В одном из писем к наследнику престола Мещерский развернуто сформулировал цель своей поездки: «Составить себе общее понятие о нынешнем политическом состоянии России, а с другой стороны, составить себе по возможности правильную программу для изучения разных сторон государственной жизни в России, и в-третьих, наконец, уяснить себе, насколько Бог дает разумения, различие во взглядах Петербурга на Россию и обратно России на Россию и на Петербург»21. Целью освоения пространства России является, в представлениях Мещерского, содействие преодолению главной, с его сточки зрения, общественнополитической проблемы эпохи масштабного реформирования страны - «разлада жизни, который разъединяет государственный мир Петербурга с государственным миром России»22. В другой формулировке эта проблема обозначена публицистом как «разлад управляющих с управляемыми». Ведущей политической задачей современности он считал «разлад этот уничтожить и постичь потребности России правдивые, а не мнимые»23.
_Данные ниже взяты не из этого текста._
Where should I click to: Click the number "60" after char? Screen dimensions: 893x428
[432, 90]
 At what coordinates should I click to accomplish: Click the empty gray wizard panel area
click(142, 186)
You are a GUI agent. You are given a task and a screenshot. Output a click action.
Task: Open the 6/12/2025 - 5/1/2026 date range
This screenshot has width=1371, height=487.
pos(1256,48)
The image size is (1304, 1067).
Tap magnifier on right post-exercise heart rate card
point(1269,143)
Таким образом, российский травелог Мещерского начинает обретать свое политическое
значение. Он является способом проверки жизнеспособности реформаторских практик, методом поиска путей корректировки преобразований, основой для аргументированной критики издержек и системных недостатков Великих реформ. Следовательно, путевые заметки должны стать немаловажным источником для историков, изучающих становление и эволюцию политического консерватизма в пореформенной России. Весьма важно то, что взгляды «раннего» Мещерского как раз находились на той фазе, которую можно определить как стремление к пересмотру либеральных концепций. Вполне справедлив вывод Н. В. Черниковой о том, что в письмах Мещерского к цесаревичу отражены политические настроения 1860-х гг., которые «значительно отличаются от его позиции более позднего времени и ярко характеризуют ту эволюцию, которую проделало русское общественное сознание в пореформенной России»24.
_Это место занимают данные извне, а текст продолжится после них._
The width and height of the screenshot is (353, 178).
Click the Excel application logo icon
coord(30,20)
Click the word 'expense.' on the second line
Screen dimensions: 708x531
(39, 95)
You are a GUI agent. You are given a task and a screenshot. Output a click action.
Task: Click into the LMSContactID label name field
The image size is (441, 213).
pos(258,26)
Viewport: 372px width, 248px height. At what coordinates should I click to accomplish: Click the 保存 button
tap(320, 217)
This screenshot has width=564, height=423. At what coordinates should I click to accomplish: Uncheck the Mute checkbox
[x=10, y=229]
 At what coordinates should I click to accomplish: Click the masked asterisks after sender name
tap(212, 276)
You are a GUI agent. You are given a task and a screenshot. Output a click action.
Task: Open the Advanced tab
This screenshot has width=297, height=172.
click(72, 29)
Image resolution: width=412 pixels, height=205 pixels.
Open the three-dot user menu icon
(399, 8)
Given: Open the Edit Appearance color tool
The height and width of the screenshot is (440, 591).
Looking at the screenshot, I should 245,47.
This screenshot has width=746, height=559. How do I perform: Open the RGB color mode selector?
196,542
Много страниц описания путешествия Мещерского посвящено раскрытию различных бытовых подробностей российской повседневности, выдающих неукорененность реформ, не-продуманность деталей преобразований и т. п. Мещерский акцентирует при этом несоответствие «столичного» уровня общего и в целом верного курса реформ и «провинциального» отсутствия элементарных достаточных условий для его действительной реализации: строятся железные дороги, но находятся в запустении шоссейные, основываются университеты, а народ в деревнях «коснеет в невежестве», идут преобразования судебного устройства, а на местах мировым судьям негде посадить арестуемых под арест. Таким способом Мещерский подводил высокопоставленного читателя своих корреспонденций к выводу: «реформы и их благодетельные учреждения не обдумываются и не применяются в их разумной связи и последовательности; больное тело лечится снаружи, но не внутри»25. Особой критике подвергались также форсированные, с точки зрения будущего видного консервативного публициста, темпы преобразований: поспешность разработки реформ исходила из предположения «будто Россия призвана умереть если не завтра, то послезавтра»26.
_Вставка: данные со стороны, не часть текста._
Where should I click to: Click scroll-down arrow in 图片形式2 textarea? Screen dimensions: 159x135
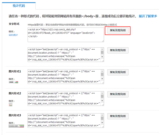click(x=102, y=101)
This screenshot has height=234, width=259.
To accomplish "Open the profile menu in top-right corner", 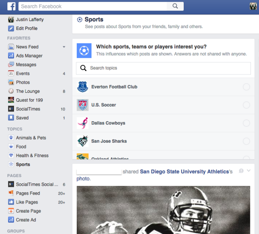I will click(253, 6).
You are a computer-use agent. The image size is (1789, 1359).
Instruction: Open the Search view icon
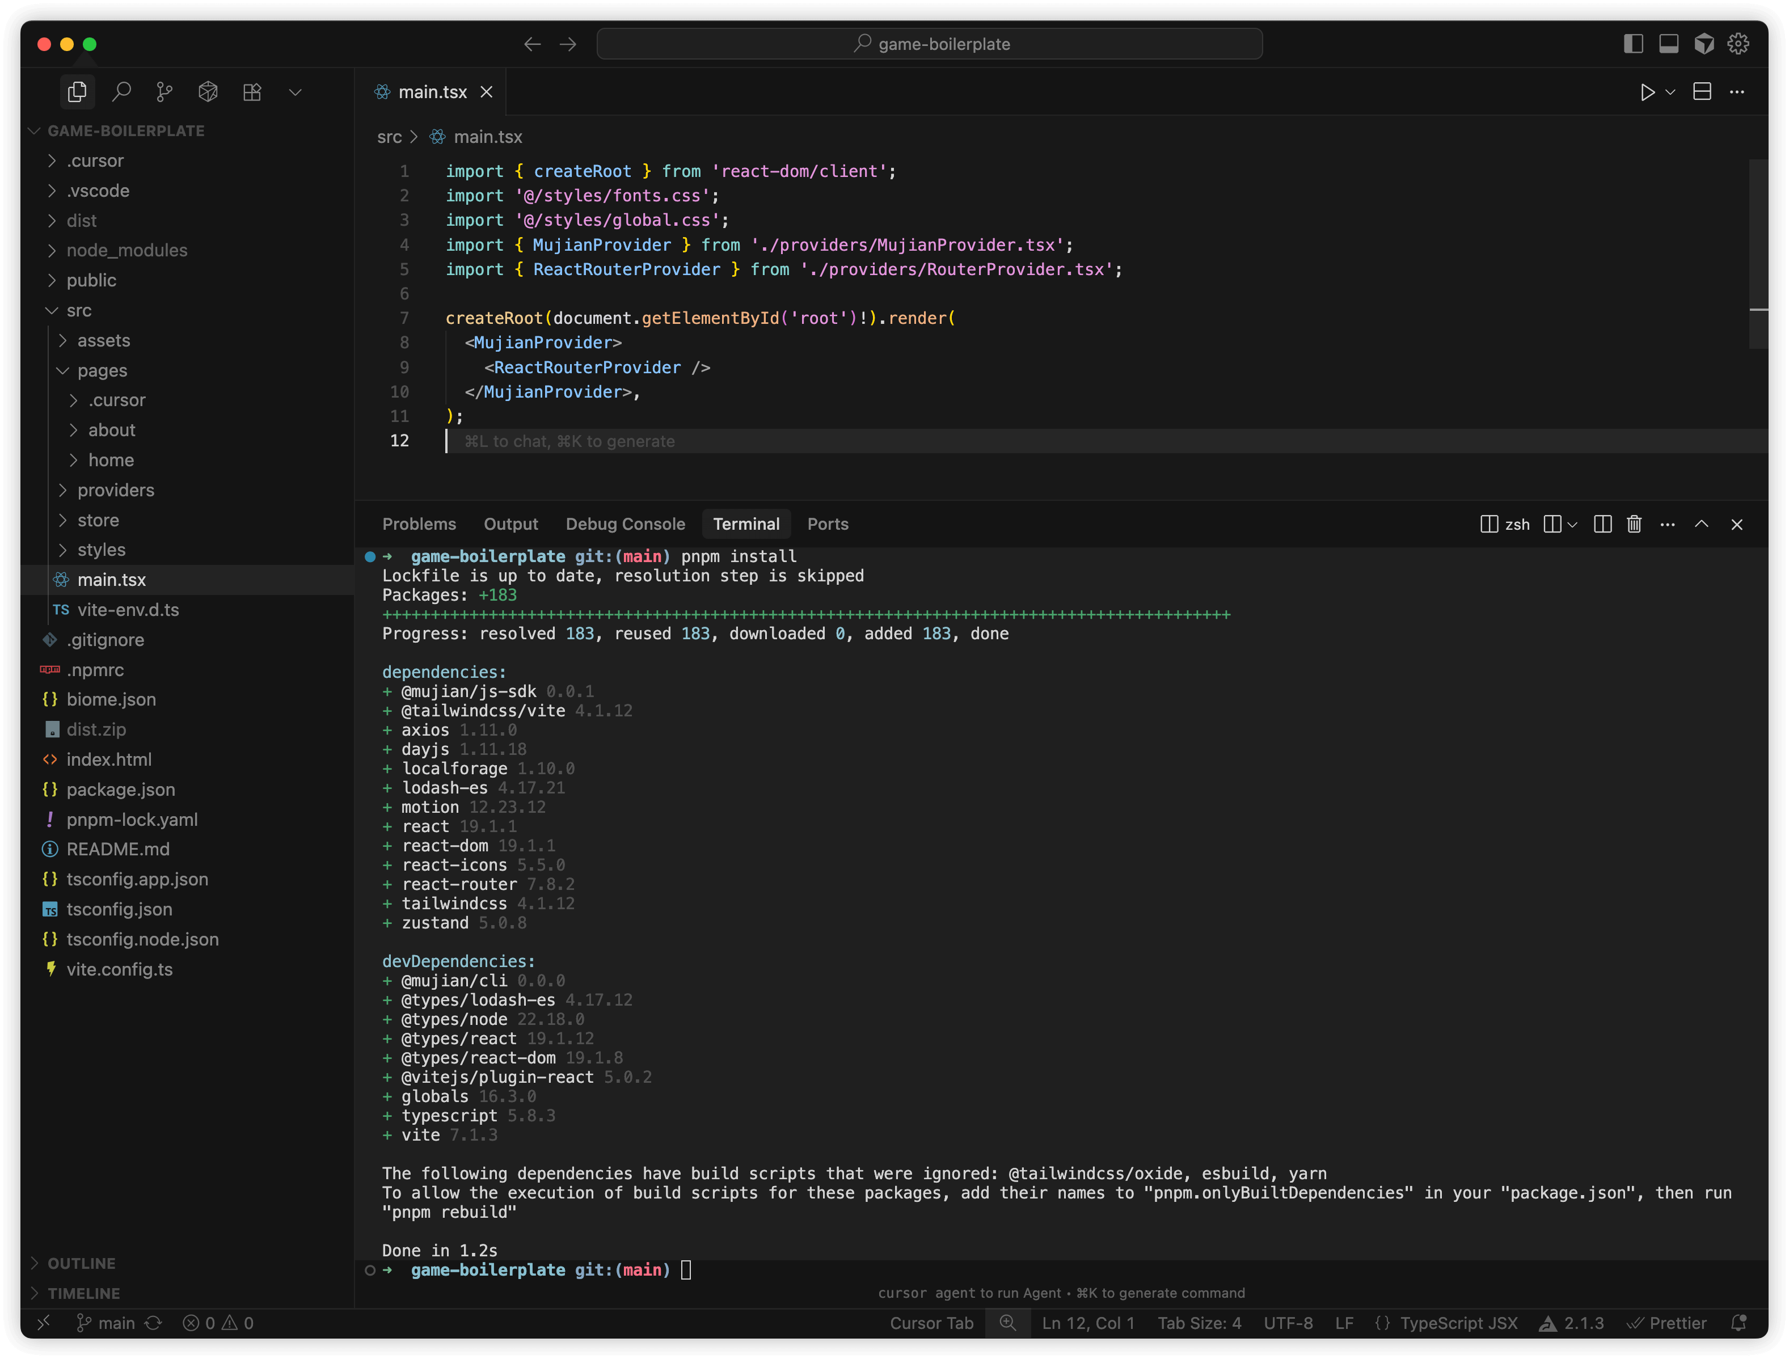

Критика реформ со стороны Мещерского в конечном счете была обращена к неверному способу восприятия оснований реформ, идущих от абстрактных теорий в большей степени, нежели от понимания реальных потребностей страны. Так, описывая крестьянское самоуправление, он приводил конкретные примеры деятельности недобросовестных волостных старшин и делал обобщение: «составители крестьянских учреждений, созидая весь этот мир self-governments, имели, вероятно, перед глазами не грубые массы народа, требующие над собою опеки и строгого присмотра, но каких-то идиллических граждан-пастушков со всеми добродетелями жителей
Аркадии и со всеми совершенствами цивилизации гражданина Америки или Англии; в этом существенный недостаток их работ, в принципе весьма хороших»27.
Вообще, тема проверки реформаторских идей на жизнеспособность путем их погружения в непосредственную действительность «мелочей» и деталей повседневности представляла постоянный интерес для Мещерского-путешественника. В связи с этим особенно любопытен факт особого внимания, проявленного им к жизни знаменитого имения великой княгини Елены Павловны в Кар-ловке Полтавской губернии, в котором Н. А. Милютин и К. Д. Кавелин в 1856 г. осуществили эксперимент по освобождению крестьян, имевший большое значение в эпоху подготовки крестьянской реформы. Мещерский приводил факты, свидетельствовавшие об экономической несостоятельности имения в начале 1860-х гг., и подробно рассказывал о необыкновенных усилиях, которые пришлось предпринять Елене Павловне совместно с управляющим имения для того, чтобы вывести его из кризиса («она как женщина умная поняла, что было бы скандалезно ей, столько говорившей об эмансипации, первой провозгласить ее несостоятельность для помещиков продажей имения»28). Причину же создавшейся ситуации Мещерский видел в том, что изначально были недостаточно проработаны практические вопросы
об использовании наемного труда после реформы и нехватке рабочих рук.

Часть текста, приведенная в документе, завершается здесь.